**Work to do**
A - Copy out the stretch of the article on consulting counsel in mediation from "In my experience" through "a lucrative practice.".
B - In the article on consulting counsel in mediation, why do many mediators turn down later legal work from their mediation clients?

--- START Selected text ---

You can always send the client a letter stating that you approve of the agreement as to form only. This means that you are comfortable with the actual written form of the agreement, but reserve judgment substance of the specific settlement. In more egregious cases some attorneys send clients a letter of non-concurrence, which specifically lays out that consulting counsel’s concerns are so grave that he or she can not concur with the result. In one memorable consulting counsel engagement I struck a middle ground. First I discussed my substantial concerns over the settlement terms with my client. I then sent her a four-page letter reprising our conversation, which I asked her to sign. By doing so, I was relieved of my own liability concerns, and could better help the client achieve her goals on her terms, though this differed considerably from my advice.
One final course of action is, where permitted and appropriate, to file an appearance with the court and state on the record your concerns, as well as your understanding of the scope of the representation. Some attorneys will question their own client on the record as to these points, to be certain that counsel, the client and the court share the same understanding.
Satisfied Clients and a Way to Expand Your Client Base
Family lawyers who work as consulting counsel in private mediation tell me how satisfying they find the work. Many report their relief from having to endure the endless grind and hassle of adversarial, contentious negotiations, not to mention the stress of courtroom battles. Others report their great gratification in seeing cases come to closure quickly, and for the most part peacefully, so they can move on to other responsibilities.
In my experience mediation clients are usually very satisfied with the process overall, including the work of consulting counsel. They like having reached settlement with increased control over the outcome and process, as well as with the civility and dignity that a more consensual approach fosters. So mediation clients pay their bills. And since they are usually actually with you for much of the billed time, clients will better understand the nature of your work, resulting in fewer disagreements over bills and fewer fees to write off.
You will likely make less money per case as consulting counsel than in a full-service model. But remember that it is not necessary for each case to be a large revenue producer in order to have a successful practice and make a good living. Satisfied clients spread the word and in the long run will form the foundation of a lucrative practice.
Finally, there is the opportunity to develop a long-term client. Many mediators such as I do not accept subsequent legal work of any nature – including estate work, real estate matters or business engagements -- from mediation clients.[8] This is because we believe that doing so might create the perception that the mediator favored a client during the mediation in order to secure a lucrative subsequent engagement. Even if untrue, this appearance of bias is enough for many of us to refuse to take on any succeeding legal work from any mediation client. This leaves the opportunity for consulting counsel to receive these engagements, from clients who are usually satisfied with the representation in the mediation.
SAMPLE CONSULTING COUNSEL ENGAGEMENT LETTER
3 June, 2001
Jane Smith
12 Main Street
Anytown CT 06999
Dear Jane:
You have asked me to provide you with individual advice in connection with your mediation conducted by John Jones, Esq. In contracting with me to provide this service, please understand the nature of my role.
My advice and answers to your questions will be based solely upon the information I receive from you. So, in our conversations I will advise you as to the legal significance of any proposed settlement you convey to me solely in conjunction with the facts as you convey them to me. Additionally, in reviewing any unsigned draft of your proposed agreement, I will answer your questions and advise you as to the legal significance of each provision solely as it appears from the written text of the agreement in conjunction with the facts as you convey them to me.

--- END Selected text ---
--- START Dataset extract ---

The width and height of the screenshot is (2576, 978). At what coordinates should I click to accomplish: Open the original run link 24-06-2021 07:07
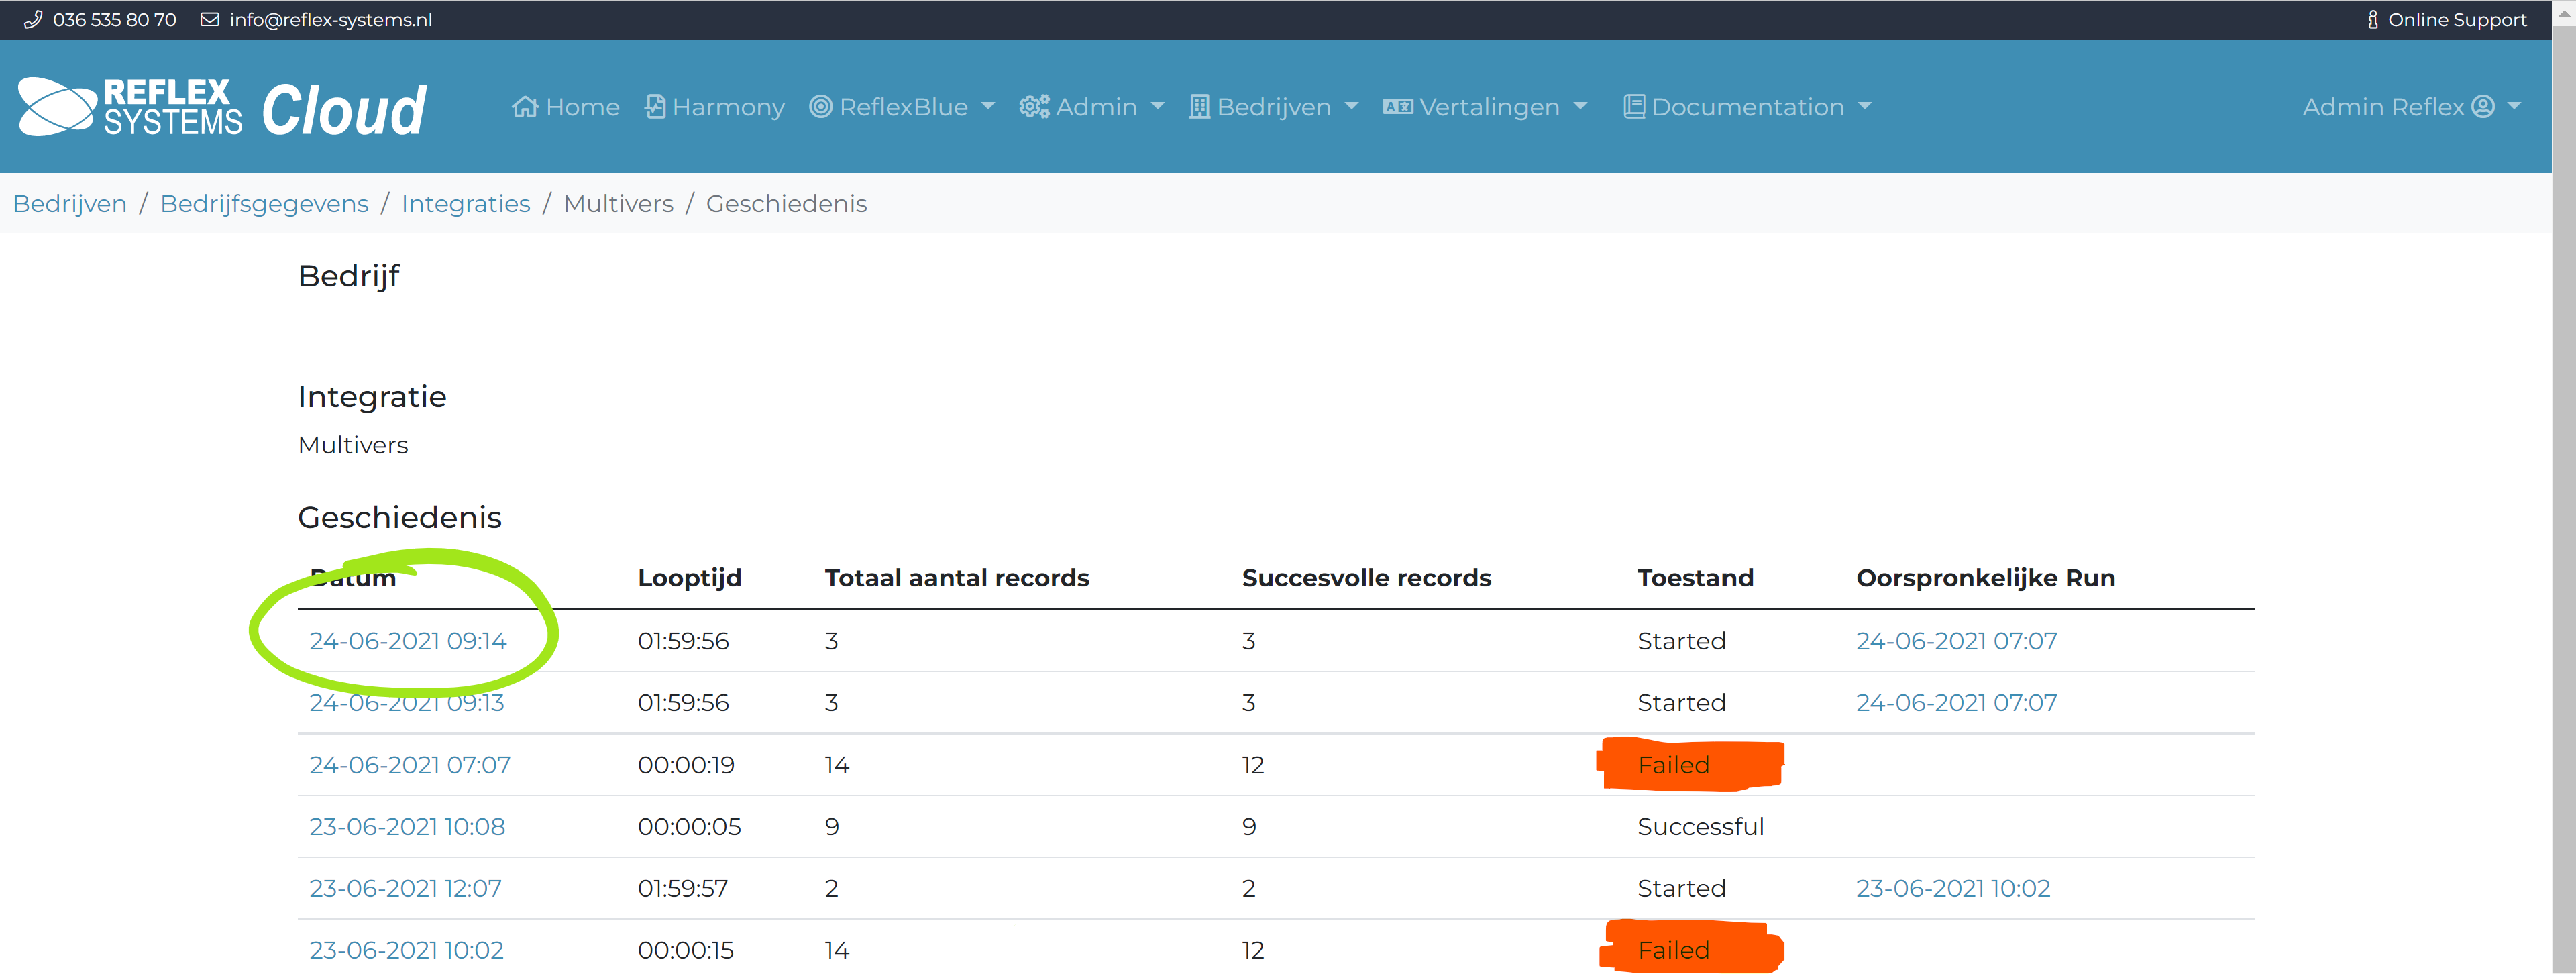coord(1956,641)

--- END Dataset extract ---

**Solutions to the exercise**
A -
In my experience mediation clients are usually very satisfied with the process overall, including the work of consulting counsel. They like having reached settlement with increased control over the outcome and process, as well as with the civility and dignity that a more consensual approach fosters. So mediation clients pay their bills. And since they are usually actually with you for much of the billed time, clients will better understand the nature of your work, resulting in fewer disagreements over bills and fewer fees to write off.
You will likely make less money per case as consulting counsel than in a full-service model. But remember that it is not necessary for each case to be a large revenue producer in order to have a successful practice and make a good living. Satisfied clients spread the word and in the long run will form the foundation of a lucrative practice.

B - Taking such work might create the perception that the mediator favored a client during the mediation in order to secure a lucrative subsequent engagement.